We performed our annual impairment testing of goodwill within the Investment Banking and Capital Markets, and Asset Management segments as of August 1, 2020. The quantitative goodwill impairment test is performed at our reporting unit level and consists of two steps. In the first step, the fair value of the reporting unit is compared with its carrying value, including goodwill and allocated intangible assets. If the fair value is in excess of the carrying value, the goodwill for the reporting unit is considered not to be impaired. If the fair value is less than the carrying value, then a second step is performed in order to measure the amount of the impairment loss, if any, which is based on comparing the implied fair value of the reporting unit’s goodwill to the carrying value of the reporting unit’s goodwill.

The estimated fair value of both the Investment Banking and Capital Markets segment and the Asset Management segment are based on valuation techniques that we believe market participants would use, although the valuation process requires significant judgment and often involves the use of significant estimates and assumptions. The methodologies we utilize in estimating fair value include price-to-earnings and price-to-book multiples of comparable public companies and/or projected cash flows. In addition, as the fair values determined under the market approach represent a noncontrolling interest, we applied a control premium to arrive at the estimated fair value of our reporting units on a controlling basis. An independent valuation specialist was engaged to assist with the valuation process at August 1, 2020. The results of our annual goodwill impairment test for both the Investment Banking and Capital Markets segment and the Asset Management segment did not indicate any goodwill impairment.
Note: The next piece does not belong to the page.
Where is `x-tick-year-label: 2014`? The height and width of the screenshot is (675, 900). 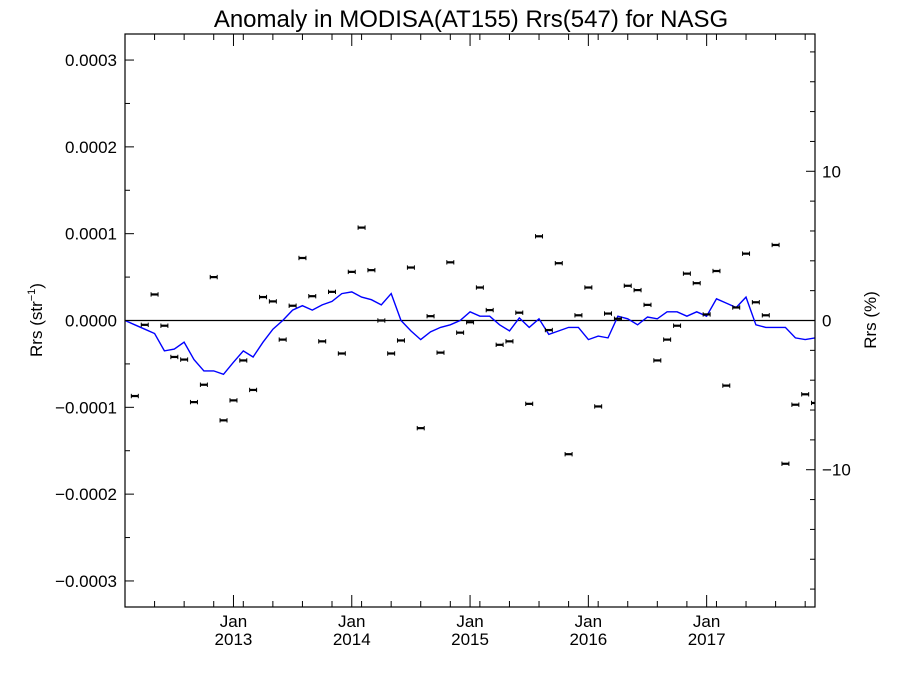
x-tick-year-label: 2014 is located at coordinates (352, 640).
We performed our annual impairment testing of intangible assets with an indefinite useful life, which consists of exchange and clearing organization membership interests and registrations within our Investment Banking and Capital Markets segment, at August 1, 2020. We also deemed it appropriate to consider the impact of the global novel coronavirus pandemic as a triggering event and performed an interim impairment test for our indefinite-lived intangible assets at May 31, 2020. At May 31, 2020 and August 1, 2020, we elected to perform a quantitative assessment of membership interests and registrations that have available quoted sales prices as well as certain other membership interests and registrations that have declined in utilization. Qualitative assessments were performed on the remainder of our indefinite-life intangible assets. In applying our quantitative assessment at both May 31, 2020 and August 1, 2020, we recognized immaterial impairment losses on certain exchange membership interests and registrations. With regard to our qualitative assessment of the remaining indefinite-life intangible assets, based on our assessment of market conditions, the utilization of the assets and the replacement costs associated with the assets, we concluded that it is not more likely than not that the intangible assets are impaired.